══ RECORDS SHOWN ══

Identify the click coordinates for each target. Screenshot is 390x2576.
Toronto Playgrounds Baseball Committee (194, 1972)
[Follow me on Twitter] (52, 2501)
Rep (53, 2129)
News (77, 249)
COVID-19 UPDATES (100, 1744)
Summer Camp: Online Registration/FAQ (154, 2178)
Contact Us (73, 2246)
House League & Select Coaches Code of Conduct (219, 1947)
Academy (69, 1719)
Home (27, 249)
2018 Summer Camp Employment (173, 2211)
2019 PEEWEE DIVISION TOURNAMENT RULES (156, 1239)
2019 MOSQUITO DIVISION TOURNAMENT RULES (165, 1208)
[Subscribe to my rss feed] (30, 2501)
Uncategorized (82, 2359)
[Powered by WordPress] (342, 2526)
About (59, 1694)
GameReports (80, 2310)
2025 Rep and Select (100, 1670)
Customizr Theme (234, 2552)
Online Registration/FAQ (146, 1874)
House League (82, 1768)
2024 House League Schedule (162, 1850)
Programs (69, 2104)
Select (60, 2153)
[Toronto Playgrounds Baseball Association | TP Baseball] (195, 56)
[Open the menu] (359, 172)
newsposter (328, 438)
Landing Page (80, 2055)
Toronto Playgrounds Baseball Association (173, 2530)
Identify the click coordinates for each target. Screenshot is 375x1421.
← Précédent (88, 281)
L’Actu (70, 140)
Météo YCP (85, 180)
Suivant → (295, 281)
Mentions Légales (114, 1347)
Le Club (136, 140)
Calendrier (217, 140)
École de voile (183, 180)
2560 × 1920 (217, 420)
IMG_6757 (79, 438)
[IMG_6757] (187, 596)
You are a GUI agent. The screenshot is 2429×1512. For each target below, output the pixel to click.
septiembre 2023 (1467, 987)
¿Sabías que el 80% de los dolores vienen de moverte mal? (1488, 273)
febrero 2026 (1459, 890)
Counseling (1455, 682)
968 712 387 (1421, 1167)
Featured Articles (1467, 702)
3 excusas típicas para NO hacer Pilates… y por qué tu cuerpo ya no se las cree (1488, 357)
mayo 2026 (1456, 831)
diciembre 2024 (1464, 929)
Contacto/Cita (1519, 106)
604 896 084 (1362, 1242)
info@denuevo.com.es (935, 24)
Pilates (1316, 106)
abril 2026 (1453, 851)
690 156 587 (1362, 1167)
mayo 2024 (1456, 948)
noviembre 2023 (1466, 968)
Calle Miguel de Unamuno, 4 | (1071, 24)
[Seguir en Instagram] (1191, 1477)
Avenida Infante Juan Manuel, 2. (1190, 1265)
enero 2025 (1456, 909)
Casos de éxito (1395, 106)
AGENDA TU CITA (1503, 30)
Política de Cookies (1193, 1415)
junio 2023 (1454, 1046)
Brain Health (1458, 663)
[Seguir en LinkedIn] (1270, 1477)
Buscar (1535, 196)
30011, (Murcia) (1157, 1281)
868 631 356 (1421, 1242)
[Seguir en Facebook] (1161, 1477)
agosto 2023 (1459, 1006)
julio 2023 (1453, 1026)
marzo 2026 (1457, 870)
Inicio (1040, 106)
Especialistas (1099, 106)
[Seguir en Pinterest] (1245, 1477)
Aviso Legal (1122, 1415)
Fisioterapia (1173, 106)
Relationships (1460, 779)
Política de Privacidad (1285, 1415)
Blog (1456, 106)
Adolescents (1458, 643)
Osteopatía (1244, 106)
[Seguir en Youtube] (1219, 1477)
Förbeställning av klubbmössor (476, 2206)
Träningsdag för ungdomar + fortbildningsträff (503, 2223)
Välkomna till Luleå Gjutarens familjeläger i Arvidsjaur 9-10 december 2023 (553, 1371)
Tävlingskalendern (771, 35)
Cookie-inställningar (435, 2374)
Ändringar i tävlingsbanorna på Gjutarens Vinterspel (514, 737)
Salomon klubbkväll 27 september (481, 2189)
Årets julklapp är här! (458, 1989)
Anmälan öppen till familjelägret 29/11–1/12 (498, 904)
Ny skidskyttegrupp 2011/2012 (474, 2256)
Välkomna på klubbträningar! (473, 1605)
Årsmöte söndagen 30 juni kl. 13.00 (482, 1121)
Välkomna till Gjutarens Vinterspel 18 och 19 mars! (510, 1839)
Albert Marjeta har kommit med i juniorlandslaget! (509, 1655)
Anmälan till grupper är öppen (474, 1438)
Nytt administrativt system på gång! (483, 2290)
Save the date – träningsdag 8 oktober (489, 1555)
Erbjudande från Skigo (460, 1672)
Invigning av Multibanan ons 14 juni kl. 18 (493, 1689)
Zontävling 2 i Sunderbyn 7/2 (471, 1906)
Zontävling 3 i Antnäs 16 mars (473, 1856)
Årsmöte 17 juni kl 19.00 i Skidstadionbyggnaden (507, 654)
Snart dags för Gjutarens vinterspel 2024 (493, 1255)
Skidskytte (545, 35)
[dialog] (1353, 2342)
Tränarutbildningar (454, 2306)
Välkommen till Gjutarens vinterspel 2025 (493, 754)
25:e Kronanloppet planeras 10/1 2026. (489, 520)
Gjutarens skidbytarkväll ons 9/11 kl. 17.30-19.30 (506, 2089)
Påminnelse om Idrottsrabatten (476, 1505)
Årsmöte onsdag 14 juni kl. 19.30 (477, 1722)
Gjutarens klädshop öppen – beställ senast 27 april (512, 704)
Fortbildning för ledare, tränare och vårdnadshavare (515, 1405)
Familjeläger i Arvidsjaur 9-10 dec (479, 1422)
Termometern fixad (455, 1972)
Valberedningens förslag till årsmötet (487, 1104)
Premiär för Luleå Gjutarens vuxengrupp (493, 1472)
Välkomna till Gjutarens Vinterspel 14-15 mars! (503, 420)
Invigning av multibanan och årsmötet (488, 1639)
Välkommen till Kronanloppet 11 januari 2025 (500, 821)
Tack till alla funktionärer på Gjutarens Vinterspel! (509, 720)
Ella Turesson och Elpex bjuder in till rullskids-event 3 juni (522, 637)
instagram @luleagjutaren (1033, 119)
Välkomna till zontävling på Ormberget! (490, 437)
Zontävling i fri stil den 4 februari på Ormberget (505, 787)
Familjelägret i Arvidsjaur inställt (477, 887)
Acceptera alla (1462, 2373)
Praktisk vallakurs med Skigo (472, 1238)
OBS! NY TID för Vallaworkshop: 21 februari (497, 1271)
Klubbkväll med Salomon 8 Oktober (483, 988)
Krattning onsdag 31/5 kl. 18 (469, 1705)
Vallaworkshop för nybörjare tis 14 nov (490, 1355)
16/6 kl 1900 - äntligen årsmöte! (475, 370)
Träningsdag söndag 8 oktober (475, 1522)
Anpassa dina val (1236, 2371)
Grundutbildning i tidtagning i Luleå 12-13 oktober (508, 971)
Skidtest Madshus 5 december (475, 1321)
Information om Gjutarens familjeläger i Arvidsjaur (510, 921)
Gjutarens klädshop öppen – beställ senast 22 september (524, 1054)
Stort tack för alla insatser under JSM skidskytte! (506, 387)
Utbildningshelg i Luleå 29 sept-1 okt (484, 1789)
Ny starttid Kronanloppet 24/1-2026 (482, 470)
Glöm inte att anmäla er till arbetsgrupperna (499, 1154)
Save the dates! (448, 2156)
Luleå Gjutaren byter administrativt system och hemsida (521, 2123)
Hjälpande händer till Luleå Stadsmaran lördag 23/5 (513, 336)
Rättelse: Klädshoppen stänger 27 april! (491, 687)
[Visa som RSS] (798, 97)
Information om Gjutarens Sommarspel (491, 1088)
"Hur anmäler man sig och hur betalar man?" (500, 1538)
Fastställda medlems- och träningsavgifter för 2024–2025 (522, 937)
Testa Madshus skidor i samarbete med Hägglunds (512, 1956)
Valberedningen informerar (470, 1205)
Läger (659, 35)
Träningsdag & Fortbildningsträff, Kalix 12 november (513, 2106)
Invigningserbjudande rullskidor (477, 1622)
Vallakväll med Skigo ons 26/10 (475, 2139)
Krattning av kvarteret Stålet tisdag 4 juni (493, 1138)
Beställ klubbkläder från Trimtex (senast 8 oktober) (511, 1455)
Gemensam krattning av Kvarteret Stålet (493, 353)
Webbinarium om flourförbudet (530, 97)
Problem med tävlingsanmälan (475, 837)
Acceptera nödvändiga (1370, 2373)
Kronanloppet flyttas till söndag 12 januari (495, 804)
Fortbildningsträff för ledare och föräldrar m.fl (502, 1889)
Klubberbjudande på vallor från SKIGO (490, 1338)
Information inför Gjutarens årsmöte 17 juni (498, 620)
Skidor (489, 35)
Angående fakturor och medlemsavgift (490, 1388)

═══

*TASK STATEMENT*:
Look above for the line containing "L’Actu (70, 140)". Output from there through the line containing "noviembre 2023 (1466, 968)", exactly and inclusively.

*SOLVED PROBLEM*:
L’Actu (70, 140)
Météo YCP (85, 180)
Suivant → (295, 281)
Mentions Légales (114, 1347)
Le Club (136, 140)
Calendrier (217, 140)
École de voile (183, 180)
2560 × 1920 (217, 420)
IMG_6757 (79, 438)
[IMG_6757] (187, 596)
You are a GUI agent. The screenshot is 2429×1512. For each target below, output the pixel to click.
septiembre 2023 (1467, 987)
¿Sabías que el 80% de los dolores vienen de moverte mal? (1488, 273)
febrero 2026 (1459, 890)
Counseling (1455, 682)
968 712 387 (1421, 1167)
Featured Articles (1467, 702)
3 excusas típicas para NO hacer Pilates… y por qué tu cuerpo ya no se las cree (1488, 357)
mayo 2026 (1456, 831)
diciembre 2024 (1464, 929)
Contacto/Cita (1519, 106)
604 896 084 (1362, 1242)
info@denuevo.com.es (935, 24)
Pilates (1316, 106)
abril 2026 (1453, 851)
690 156 587 (1362, 1167)
mayo 2024 (1456, 948)
noviembre 2023 (1466, 968)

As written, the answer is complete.